Note: These instructions assume that the CD data folders are
replicated on the hard drive and are not located on the hard drive as
a sub directory (folder),
for example D:\Births is copied to C:\Births and not C:\Some directory
name\Births.
Privacy
and ID theft revisited
Since writing the item entitled Privacy and ID Fraud in
the June newsletter that was picked up by AFTC Magazine July issue, I
have had a number of people contact me to share their woes over the matter.
More interestingly, the WA Registrar of BDM contacted AFTC Magazine and
indicated that he was not all that happy as he felt they were being harsh
on the Registries and advised AFTC that the Final Report of
the NSW Parliamentary Legislative Council's Standing Committee on Social
Issues called Births,
Deaths and Marriages: An Open Register? was a basis for how the
Australian BDM Registries tackle this issue.

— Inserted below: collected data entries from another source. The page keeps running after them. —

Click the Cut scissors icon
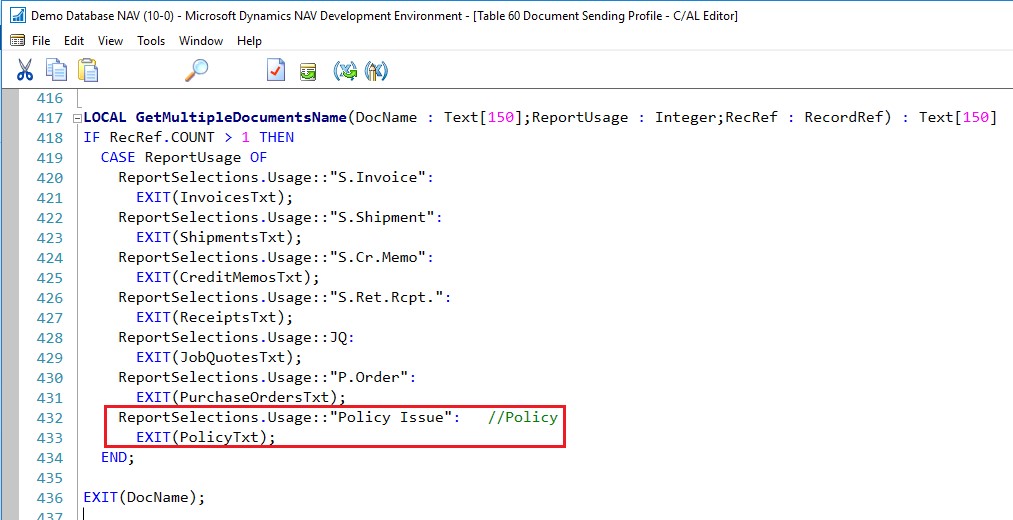The width and height of the screenshot is (1013, 520). pos(25,70)
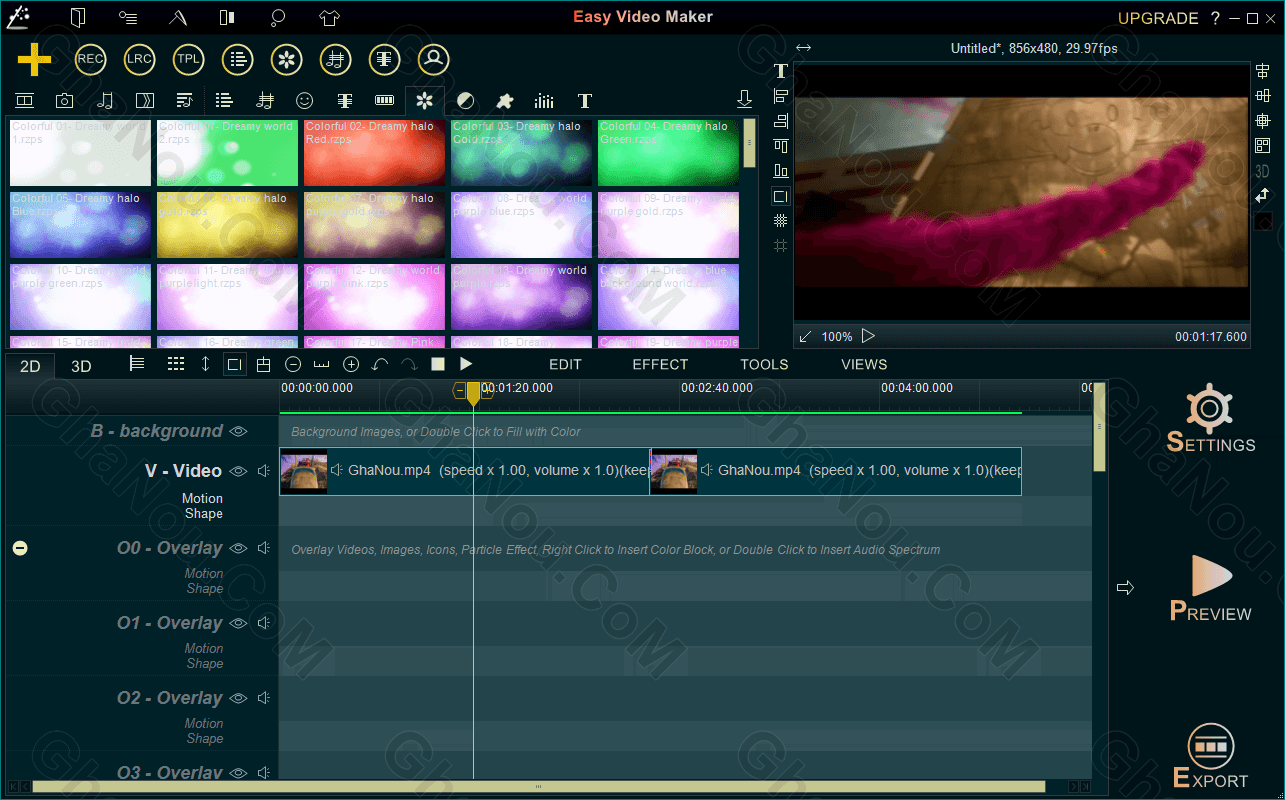Switch to the 3D timeline tab
Viewport: 1285px width, 800px height.
(81, 366)
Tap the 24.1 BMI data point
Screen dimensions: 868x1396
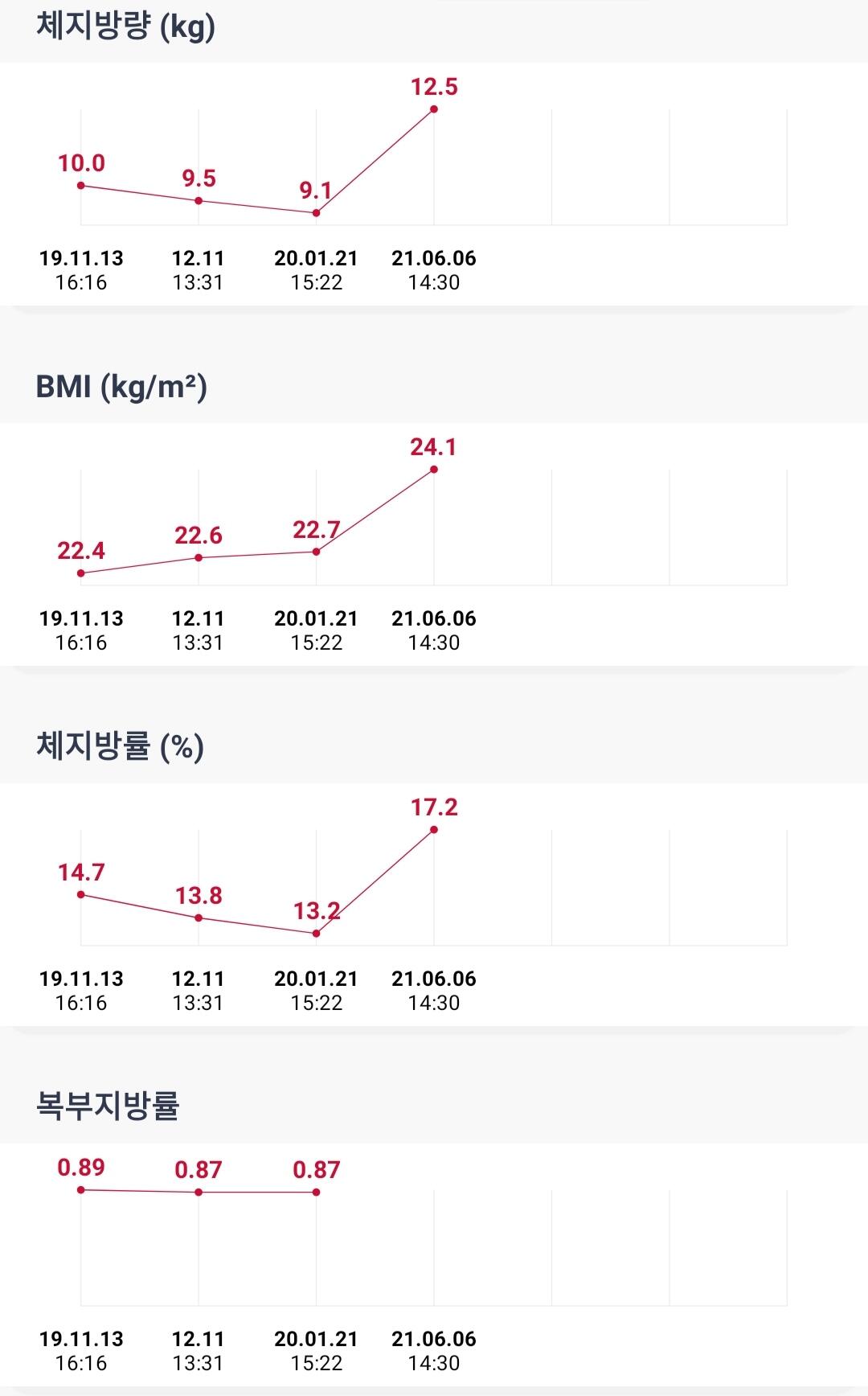tap(434, 469)
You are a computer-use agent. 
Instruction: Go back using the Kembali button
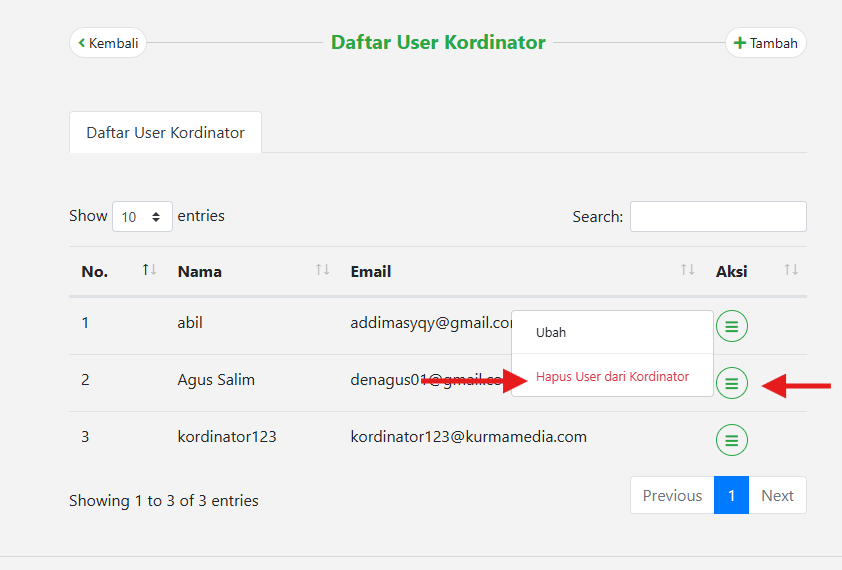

I had been led to believe that this report focused on one principle
of privacy namely that disclosure for a specific purpose means that the
information cannot be used for any other reason. Hence you disclose your
address and telephone number in the telephone book purely to inform the
public how they may contact you by telephone. Using that data for any
other purpose is inappropriate (and indeed now unlawful although impossible
to police). The argument went that the registrar collected BDM data for
specific purposes as defined in the Act and public disclosure was not
one of them.
My point is that birth, marriages and deaths are very public events in
any case.
How the report then went from that stance to determining the release
date of the so-called historical records is not clear to me. The way
the SA Registrar explained it was that in SA it was based on the old
adage of life was three score and ten and therefore you could release
birth records after 70 years which neatly led to 50 years for marriage
but I am not too sure how they arrived at 25 for deaths under this scheme.
Frankly I think they just plucked figures out of the air. What I do know
is that in about 1992 all registrars agreed on uniform embargoed periods
but when they all got home and talked to their political masters, changes
in some cases were made!
Of course I am still left wondering why under this policy my 87-year
old mother is entitled to less privacy than me!
The report indicates that it received 169 written submissions (I note
that every capital city FHS except SAGHS made a submission.) from the
public and 36 witnesses and the overwhelming majority wanted all records
opened. Other considerations clearly outweighed these submissions.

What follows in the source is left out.